Женщина отреагировала не сразу. Может быть, потому, что звонок не разносился эхом по холлу и коридорам, а тихонько пиликал у нее над столом. А может, и потому, что вид у меня был не совсем благонадежный. Однако удостоверение знало свое дело: я прижал его к стеклянной части двери и, как только администратор подняла на меня глаза, указал свободной рукой на корочки. Женщина заколебалась. Ей по-прежнему не хотелось меня впускать, потому что я сулил не одни, так другие проблемы, но перечить человеку с красным удостоверением она не посмела. Нехотя закрыла амбарную книгу, положив вместо закладки карандаш, и неспеша направилась к двери. Я не опускал корочки до тех пор, пока расстояние между мной с женщиной не сократилось до того критического отрезка, с которого уже можно разобрать, что на фото не я.
– Международная полиция, – прокричал я по-английски, чтобы женщина сразу поняла, что по-румынски я не бельмес. – Капитан Петров.
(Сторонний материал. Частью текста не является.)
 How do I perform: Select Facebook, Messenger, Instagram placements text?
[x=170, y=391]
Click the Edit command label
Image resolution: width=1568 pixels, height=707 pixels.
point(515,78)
Я произнес эту фамилию на болгарский манер, как тетя Оля, с ударением на первый слог. Мне показалось это хорошей идеей: так моя собеседница поймет, что я из соседней страны, и это заставит ее быть, с одной стороны, более вежливой, а с другой – менее подозрительной.
– Чем могу быть полезной? – без энтузиазма поинтересовалась администратор, приблизившись ровно настолько, чтобы я мог слышать ее голос сквозь стекло.
– Международная полиция, – зачем-то повторил я. – Мадам, нам нужна ваша помощь.
Регистраторша что-то буркнула по-румынски, а потом по-английски спросила:
– Какого рода помощь?
– У нас есть информация, что в отеле остановился человек, который находится в розыске. Могу я взглянуть на список постояльцев?